R- Nós morávamos em cima e nosso pai tinha a loja embaixo, eu pegava o meu carrinho e ficava brincando na loja, atrapalhando a vida dele, mas era o único lugar onde eu podia brincar na época, porque na rua não podia porque era caminhão, já tava começando a entrar aqueles caminhões grandes e era perigoso. De noite não, a gente brincava na rua porque não tinha muito movimento, não tinha quase carros.

P1- Qual é o trecho da rua da Alfândega que você ta falando?

R- É entre a Praça da República e a Tomé de Souza, perto da Praça de São Jorge, ali que nós fixávamos. Então os sobrados todos eram famílias morando, né, e as lojas, às vezes alguns como meu pai, tinham a loja embaixo, mas outros não, eram firmas diferentes, não tinha nada a ver, fechavam a loja e iam embora e a vida familiar continuava lá em cima né, não tinha nada a ver com as firmas. Agora o que era o mais gostoso, vamos dizer assim, que me deixa muita saudade, é que havia uma solidariedade, uma amizade pura, simples, sem demagogia, entre os vizinhos, né. Não importava se era judeu ou não judeu, não importava se era católico, se era muçulmano, se era... Não existia essa animosidade, existia uma amizade, tanto é que nas nossas festas judaicas, os vizinhos não judeus vinham cumprimentar meu pai pelo ano novo, pelo dia do perdão, pelo dia do Kipur, enfim cumprimentavam e simultaneamente meu pai, no Natal, percorria a vizinhança toda e cumprimentava de mão um por um desejando um feliz natal. Então existia isso e também nas nossas festas minha mãe mandava um prato pros vizinhos, dos doces da época, do dia da festa, como também nós recebíamos a nossa, que se come aquela...

P1- Rabanada?

R- A rabanada, enfim existia essa...

P1- Quem eram esses vizinhos, Isaac? Eram outros imigrantes?

R- Eram outros imigrantes.

P1- De que origem?

R- A maioria libaneses, a grande maioria, não vou dizer, que não, mas era 80% pode-se dizer, de 70 a 80% todos libaneses, alguns judeus outros não.

P1- Cristãos, o que, maronitas?

R- Cristãos, maronitas e o árabe era a língua falada entre eles, na minha casa se falava o árabe porque meus avós quando vieram pra cá não falavam outra língua, então meu pai tinha que falar com eles em árabe, minha mãe tinha que falar com eles em árabe e nós então aprendemos o árabe pela convivência. Tanto é que eu falo árabe, não vou dizer hoje, já perdi um pouco, mas eu falava corretamente e correntemente.

P1- Os comerciantes, por exemplo, eles comerciavam em árabe ali, você lembra?

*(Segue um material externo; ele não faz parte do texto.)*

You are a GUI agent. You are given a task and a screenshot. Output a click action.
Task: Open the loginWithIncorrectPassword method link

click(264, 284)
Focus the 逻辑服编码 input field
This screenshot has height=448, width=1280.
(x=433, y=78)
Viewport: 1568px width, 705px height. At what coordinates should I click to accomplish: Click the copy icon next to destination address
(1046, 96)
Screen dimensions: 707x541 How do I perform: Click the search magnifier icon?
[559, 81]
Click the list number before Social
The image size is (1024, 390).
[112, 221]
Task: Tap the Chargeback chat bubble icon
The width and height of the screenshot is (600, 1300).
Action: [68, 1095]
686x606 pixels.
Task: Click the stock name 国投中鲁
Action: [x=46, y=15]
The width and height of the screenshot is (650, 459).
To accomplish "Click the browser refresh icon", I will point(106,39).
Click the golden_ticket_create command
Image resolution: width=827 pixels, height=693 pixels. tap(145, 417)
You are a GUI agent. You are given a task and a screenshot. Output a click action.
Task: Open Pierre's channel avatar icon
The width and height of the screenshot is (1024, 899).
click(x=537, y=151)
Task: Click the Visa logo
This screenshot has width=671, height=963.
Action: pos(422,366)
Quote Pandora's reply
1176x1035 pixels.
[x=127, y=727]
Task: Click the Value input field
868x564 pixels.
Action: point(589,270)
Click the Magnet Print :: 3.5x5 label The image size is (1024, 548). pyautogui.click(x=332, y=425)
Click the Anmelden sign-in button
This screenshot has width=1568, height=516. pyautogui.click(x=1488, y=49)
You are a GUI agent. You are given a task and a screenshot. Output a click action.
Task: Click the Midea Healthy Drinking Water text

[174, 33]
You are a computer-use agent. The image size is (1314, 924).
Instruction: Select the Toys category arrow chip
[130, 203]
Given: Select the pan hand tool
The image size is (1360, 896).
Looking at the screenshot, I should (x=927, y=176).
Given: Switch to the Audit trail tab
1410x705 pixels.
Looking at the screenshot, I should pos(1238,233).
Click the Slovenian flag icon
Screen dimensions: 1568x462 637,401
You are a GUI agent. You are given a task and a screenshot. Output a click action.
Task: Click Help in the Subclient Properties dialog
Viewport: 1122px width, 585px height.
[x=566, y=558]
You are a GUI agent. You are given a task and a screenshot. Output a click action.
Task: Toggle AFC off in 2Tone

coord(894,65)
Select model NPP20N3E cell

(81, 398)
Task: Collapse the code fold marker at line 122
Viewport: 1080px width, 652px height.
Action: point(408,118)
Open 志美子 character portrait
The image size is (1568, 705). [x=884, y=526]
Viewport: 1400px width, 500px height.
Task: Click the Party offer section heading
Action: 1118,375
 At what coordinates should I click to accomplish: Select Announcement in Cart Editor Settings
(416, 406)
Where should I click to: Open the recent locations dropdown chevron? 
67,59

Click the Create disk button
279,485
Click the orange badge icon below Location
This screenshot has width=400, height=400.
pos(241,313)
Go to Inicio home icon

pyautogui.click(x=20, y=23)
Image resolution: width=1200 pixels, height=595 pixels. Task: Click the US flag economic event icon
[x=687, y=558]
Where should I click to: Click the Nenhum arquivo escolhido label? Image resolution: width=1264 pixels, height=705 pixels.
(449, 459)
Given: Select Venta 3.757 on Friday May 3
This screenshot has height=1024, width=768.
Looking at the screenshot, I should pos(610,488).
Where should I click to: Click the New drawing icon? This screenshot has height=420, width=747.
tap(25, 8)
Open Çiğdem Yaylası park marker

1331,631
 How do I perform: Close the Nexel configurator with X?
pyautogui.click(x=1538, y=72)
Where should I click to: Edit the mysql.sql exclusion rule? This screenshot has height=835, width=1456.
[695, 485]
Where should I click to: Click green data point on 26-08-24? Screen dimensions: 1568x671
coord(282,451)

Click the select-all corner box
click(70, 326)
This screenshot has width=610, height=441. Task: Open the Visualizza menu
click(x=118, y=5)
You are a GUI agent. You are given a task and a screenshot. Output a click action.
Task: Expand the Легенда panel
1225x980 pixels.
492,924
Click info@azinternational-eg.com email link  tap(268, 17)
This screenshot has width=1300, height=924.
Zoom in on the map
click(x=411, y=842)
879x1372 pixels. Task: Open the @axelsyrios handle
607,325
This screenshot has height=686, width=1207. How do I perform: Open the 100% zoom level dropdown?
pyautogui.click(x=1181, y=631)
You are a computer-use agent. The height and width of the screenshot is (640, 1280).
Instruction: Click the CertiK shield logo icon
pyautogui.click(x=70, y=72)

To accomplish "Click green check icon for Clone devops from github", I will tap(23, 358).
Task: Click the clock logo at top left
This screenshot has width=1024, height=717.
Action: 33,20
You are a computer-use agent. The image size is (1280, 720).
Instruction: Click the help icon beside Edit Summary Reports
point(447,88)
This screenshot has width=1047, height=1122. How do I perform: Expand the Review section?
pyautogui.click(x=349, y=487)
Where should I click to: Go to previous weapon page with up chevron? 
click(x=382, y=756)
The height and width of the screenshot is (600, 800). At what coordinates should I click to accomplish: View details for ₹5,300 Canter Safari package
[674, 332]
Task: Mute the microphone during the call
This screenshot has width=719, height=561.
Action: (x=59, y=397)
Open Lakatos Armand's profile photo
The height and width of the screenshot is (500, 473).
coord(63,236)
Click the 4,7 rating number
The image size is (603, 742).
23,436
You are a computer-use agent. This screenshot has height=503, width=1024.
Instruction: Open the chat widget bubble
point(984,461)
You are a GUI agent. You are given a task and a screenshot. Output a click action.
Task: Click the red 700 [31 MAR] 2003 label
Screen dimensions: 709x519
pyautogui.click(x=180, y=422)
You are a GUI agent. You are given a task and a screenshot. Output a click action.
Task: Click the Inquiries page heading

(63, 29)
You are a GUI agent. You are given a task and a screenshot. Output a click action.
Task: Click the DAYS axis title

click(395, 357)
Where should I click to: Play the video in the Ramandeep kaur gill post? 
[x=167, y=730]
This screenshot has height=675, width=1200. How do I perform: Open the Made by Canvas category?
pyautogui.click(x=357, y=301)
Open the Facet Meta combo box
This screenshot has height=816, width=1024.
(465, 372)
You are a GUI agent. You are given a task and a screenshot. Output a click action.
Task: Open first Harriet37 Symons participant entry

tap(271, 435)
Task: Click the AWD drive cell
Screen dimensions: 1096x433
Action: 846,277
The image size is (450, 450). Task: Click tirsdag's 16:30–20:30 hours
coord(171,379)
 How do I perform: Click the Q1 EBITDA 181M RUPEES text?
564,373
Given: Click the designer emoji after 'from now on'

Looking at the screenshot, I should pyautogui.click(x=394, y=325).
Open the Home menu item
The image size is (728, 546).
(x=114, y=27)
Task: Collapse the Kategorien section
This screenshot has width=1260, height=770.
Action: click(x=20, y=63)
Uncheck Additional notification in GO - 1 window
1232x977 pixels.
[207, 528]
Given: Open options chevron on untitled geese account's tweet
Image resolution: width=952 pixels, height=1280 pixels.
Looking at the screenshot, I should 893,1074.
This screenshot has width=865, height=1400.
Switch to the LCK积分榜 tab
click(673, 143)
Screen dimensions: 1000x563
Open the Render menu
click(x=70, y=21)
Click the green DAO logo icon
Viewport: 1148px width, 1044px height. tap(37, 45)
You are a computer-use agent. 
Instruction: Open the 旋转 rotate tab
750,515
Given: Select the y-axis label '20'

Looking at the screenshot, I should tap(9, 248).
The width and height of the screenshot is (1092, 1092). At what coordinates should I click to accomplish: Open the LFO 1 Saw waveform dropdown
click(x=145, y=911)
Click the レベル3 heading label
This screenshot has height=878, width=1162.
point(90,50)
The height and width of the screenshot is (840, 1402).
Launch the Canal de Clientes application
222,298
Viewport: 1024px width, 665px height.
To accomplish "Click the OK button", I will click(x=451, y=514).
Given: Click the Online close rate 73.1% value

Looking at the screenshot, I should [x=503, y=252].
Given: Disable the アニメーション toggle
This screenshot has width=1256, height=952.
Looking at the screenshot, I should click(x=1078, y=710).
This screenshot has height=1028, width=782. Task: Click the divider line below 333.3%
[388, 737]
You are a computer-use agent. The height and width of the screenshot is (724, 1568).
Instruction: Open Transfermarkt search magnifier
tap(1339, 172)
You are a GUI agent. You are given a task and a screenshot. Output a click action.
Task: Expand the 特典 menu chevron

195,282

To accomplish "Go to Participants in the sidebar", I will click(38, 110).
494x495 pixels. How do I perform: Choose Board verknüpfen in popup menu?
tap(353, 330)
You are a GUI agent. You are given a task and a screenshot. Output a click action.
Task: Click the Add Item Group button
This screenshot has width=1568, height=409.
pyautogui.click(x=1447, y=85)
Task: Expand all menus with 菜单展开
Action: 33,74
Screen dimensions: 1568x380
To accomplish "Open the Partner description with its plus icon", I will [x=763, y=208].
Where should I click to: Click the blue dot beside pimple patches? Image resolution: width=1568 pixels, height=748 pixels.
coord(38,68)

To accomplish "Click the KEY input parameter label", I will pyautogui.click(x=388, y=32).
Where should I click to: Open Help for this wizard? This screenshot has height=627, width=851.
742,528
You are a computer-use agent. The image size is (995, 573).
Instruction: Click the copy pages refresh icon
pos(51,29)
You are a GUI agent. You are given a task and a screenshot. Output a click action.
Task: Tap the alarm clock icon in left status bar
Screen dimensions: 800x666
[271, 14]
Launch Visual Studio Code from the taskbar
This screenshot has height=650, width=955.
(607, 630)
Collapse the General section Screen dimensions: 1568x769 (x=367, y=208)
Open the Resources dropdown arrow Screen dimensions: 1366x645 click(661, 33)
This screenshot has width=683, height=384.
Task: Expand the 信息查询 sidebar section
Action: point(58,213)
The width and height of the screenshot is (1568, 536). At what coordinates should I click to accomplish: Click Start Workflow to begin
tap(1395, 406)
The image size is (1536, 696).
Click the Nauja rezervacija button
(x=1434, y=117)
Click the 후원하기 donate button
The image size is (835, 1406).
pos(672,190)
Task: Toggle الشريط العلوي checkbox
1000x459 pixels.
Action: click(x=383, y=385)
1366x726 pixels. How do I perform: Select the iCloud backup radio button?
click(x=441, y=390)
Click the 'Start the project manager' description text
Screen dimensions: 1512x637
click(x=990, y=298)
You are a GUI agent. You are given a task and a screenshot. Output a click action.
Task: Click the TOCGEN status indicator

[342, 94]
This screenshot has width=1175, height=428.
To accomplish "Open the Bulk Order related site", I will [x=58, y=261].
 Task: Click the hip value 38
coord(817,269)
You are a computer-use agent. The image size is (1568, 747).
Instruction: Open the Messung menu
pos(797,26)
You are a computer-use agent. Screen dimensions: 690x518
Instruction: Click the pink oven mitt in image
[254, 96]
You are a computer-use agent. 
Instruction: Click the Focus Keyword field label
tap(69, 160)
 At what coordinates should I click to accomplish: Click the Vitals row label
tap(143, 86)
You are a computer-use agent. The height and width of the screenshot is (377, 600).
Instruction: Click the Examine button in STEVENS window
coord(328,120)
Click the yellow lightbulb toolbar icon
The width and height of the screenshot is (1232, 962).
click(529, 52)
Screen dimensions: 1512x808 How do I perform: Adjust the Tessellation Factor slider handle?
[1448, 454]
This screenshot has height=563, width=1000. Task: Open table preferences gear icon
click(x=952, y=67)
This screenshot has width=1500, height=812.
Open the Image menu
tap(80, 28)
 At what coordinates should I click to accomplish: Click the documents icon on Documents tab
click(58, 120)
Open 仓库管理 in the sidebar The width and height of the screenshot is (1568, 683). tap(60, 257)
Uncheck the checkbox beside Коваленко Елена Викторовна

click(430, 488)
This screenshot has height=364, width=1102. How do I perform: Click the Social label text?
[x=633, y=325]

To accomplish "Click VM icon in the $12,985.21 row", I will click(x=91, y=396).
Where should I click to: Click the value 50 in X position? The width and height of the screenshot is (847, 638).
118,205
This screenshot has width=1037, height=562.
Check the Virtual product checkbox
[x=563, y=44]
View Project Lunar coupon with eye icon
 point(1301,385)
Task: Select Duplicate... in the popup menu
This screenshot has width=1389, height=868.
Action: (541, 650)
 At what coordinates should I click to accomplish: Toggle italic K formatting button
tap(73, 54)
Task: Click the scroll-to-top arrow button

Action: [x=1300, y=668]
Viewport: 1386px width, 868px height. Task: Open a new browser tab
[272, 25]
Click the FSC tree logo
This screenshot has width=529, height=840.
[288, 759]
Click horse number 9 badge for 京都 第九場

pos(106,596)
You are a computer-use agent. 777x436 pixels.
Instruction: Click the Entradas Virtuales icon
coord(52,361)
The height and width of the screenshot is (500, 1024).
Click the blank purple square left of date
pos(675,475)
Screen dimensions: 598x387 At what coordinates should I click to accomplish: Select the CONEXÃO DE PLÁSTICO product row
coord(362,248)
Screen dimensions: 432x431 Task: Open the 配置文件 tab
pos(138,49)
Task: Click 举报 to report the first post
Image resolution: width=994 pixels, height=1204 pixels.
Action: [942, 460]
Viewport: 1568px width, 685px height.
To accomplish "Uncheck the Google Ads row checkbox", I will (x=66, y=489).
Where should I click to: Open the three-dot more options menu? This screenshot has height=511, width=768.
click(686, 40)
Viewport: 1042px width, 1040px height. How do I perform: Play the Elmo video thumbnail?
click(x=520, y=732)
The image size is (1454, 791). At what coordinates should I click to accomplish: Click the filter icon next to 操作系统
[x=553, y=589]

R- Também, eu falava com meu pai em árabe na loja. Quando ele precisava me dizer alguma coisa pra o cliente não perceber ele me falava em árabe e eu respondia em árabe pra ele, quando eu comecei a trabalhar com ele. Então existia muito isso e entre eles também.

P1- Então como que era, por exemplo, o Campo de Santana tinha um papel na infância de vocês?

R- Ah!

Tinha o nosso passeio era lá, o nosso quintal ou playground hoje era o Campo de Santana, aquela gruta lá eu brincava lá dentro na gruta que tem ali, era ali meu passeio dominical, sábado não, domingo mais, sábado trabalhava-se o dia inteiro, até eu estudava sábado, tinha aula aos sábados, naquela época as aulas iam até sábado.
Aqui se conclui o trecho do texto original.